I wrote the other day abut how I love to watch these political shows. One of my favorites was Meet the Press on NBC Sunday mornings. During the 80s, I usually watched surfed between the shows on the three national broadcast networks–Face the Nation, This Week, and Meet the Press–but after I cam back from Japan in 1996, I watched Meet the Press exclusively because of the moderator, Tim Russert.

Moderators usually have to be pretty sharp about politics and people like David Brinkley were, although their delivery could be a little egg-headed at times. Others, such as Mclaughlin Group was interesting, but it was often contentious, with everyone yelling at each other. Tim Russert always hit the right note. He was down to earth, and spoke in a way that was always understandable. He was from Buffalo, NY, raised in a family of modest means, and loved sports. He was the average Joe. He was also very tough, especially in his interviews. He would put on the screen a quote attributed to the guest, read out loud, and then confront the guest: “Do you still believe this” or “Could you explain what you meant by this?” But he never yelled or seemed disrespectful. He was simply hardcore, not allowing a politician slide by with non-answers.

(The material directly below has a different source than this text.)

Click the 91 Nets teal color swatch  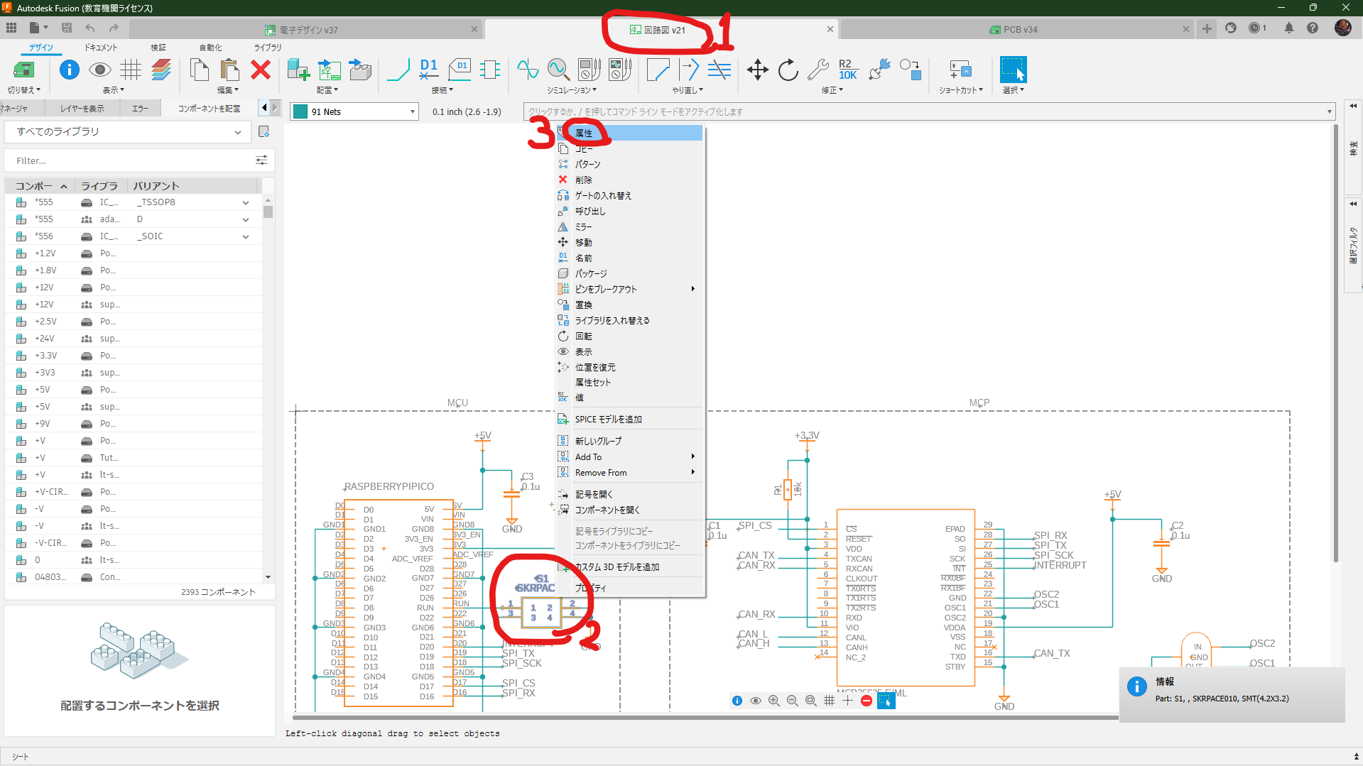coord(300,112)
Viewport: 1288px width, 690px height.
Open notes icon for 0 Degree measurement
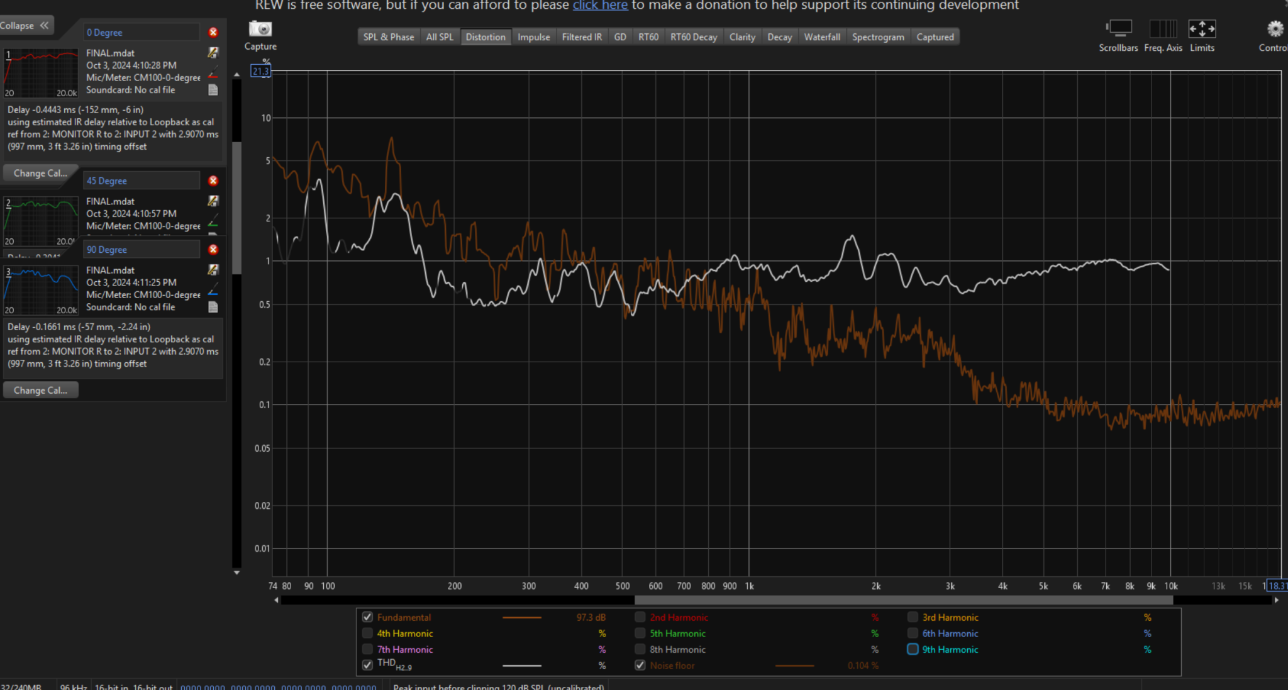pos(213,90)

Well, this moderator for whom I have much respect died of a heart attack on Friday. This was very hard to believe. I had just seen him last Sunday on the air. He seemed perfectly fine. And he was only 58 years old. By all accounts, he was healthy, and even passed a stress test on his heart this past April with flying colors. Apparently, what happened was that cholesterol plaque that had built up in his artery ruptured and clotted his artery, stopping the flow of blood to his heart completely. From what I heard on TV, this is the worst kind of heart attack possible. Even when witnessed by emergency specialists, this kind of heart attack has only a 5% survival rate. That was an eye opener to me. I mean, you could get this kind of heart attack in a hospital, and your chances of survival would be low.

This reminds me of all the unhealthy things I’ve done in my lifetime–smoking for 30 years, eating unhealthy snacks and fast food, etc.–and compels me to consider my own mortality. Could I have built up enough plaque in my arteries over the years to kill myself if they ever ruptured? From what I know, there is really no drug to dissolve or reverse the build up already there. Kinda scary.

In any event, I looked forward to Meet the Press every Sunday, as well as to his comments and coverage of the presidential campaign this year almost every Tuesday on MSNBC. I will miss him greatly.